## PROVIDED RECORDS
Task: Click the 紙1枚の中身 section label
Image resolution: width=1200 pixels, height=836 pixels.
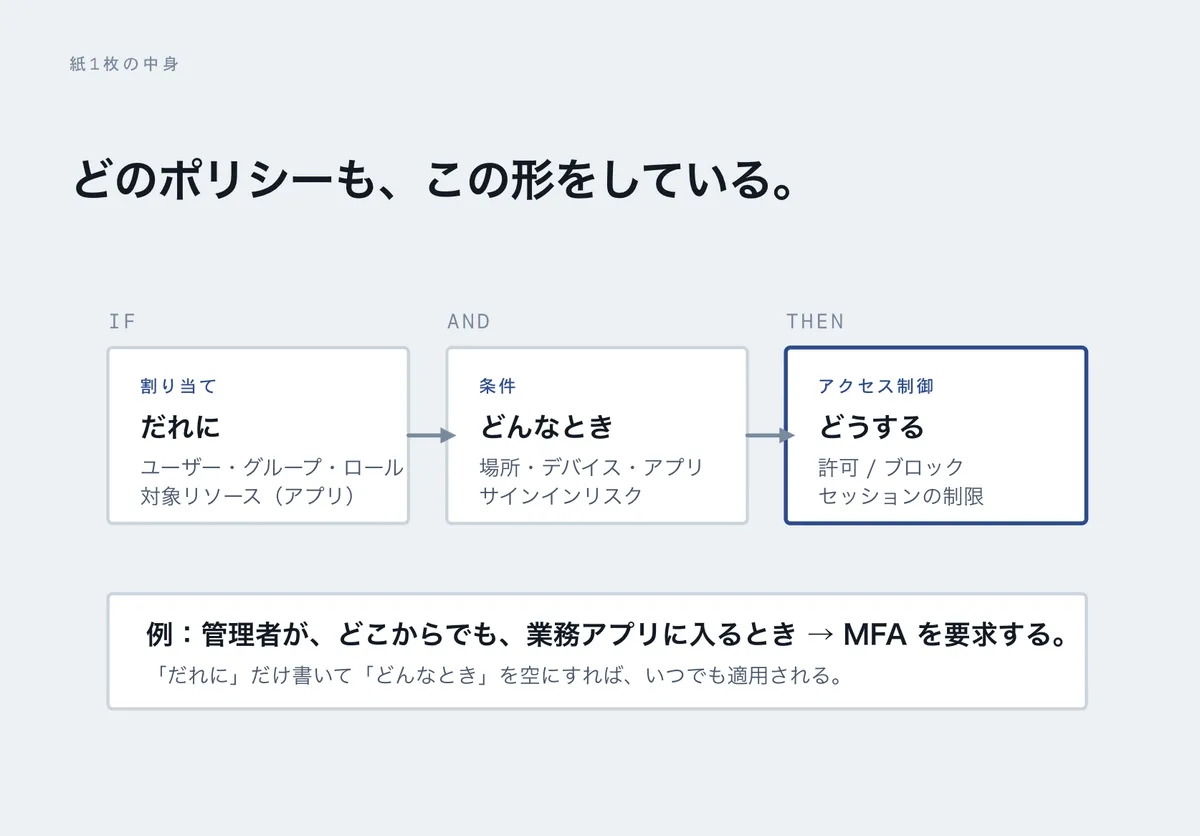Action: click(125, 64)
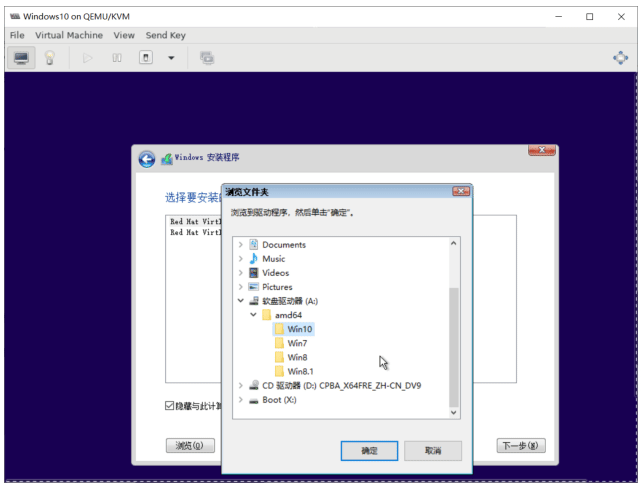Click the graphical console monitor icon
643x488 pixels.
pyautogui.click(x=21, y=58)
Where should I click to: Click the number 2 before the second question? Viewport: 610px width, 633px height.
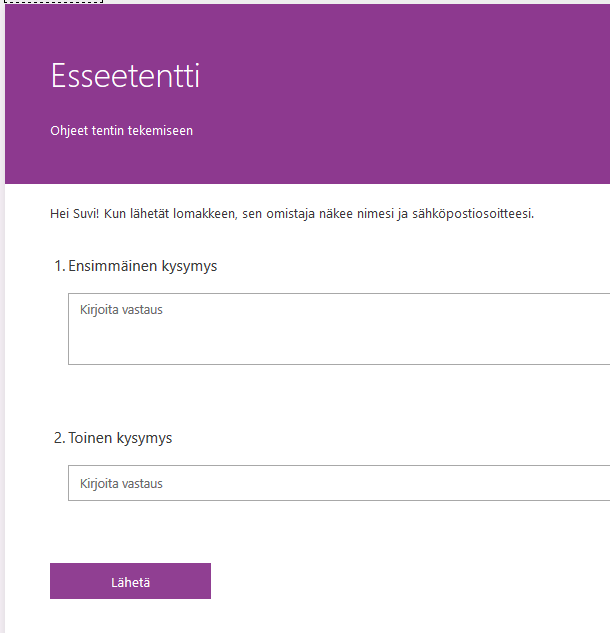click(x=57, y=438)
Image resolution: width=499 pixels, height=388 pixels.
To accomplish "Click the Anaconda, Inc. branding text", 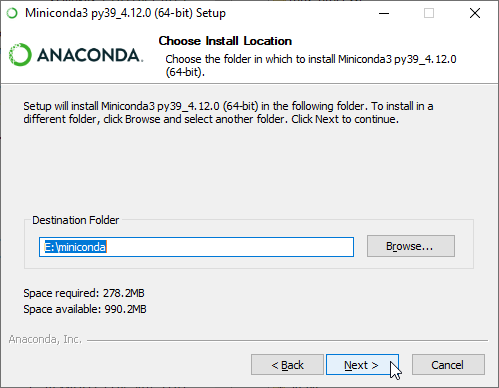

## TASK DIRECTIONS
Now repeat exactly the lines from the one with "Where should I" through the end of the listing above, both included, omitting all pictures.

## YOUR SOLUTION
Where should I click to: Click the number 2 before the second question? Viewport: 610px width, 633px height.
click(x=57, y=438)
Image resolution: width=499 pixels, height=388 pixels.
To accomplish "Click the Anaconda, Inc. branding text", 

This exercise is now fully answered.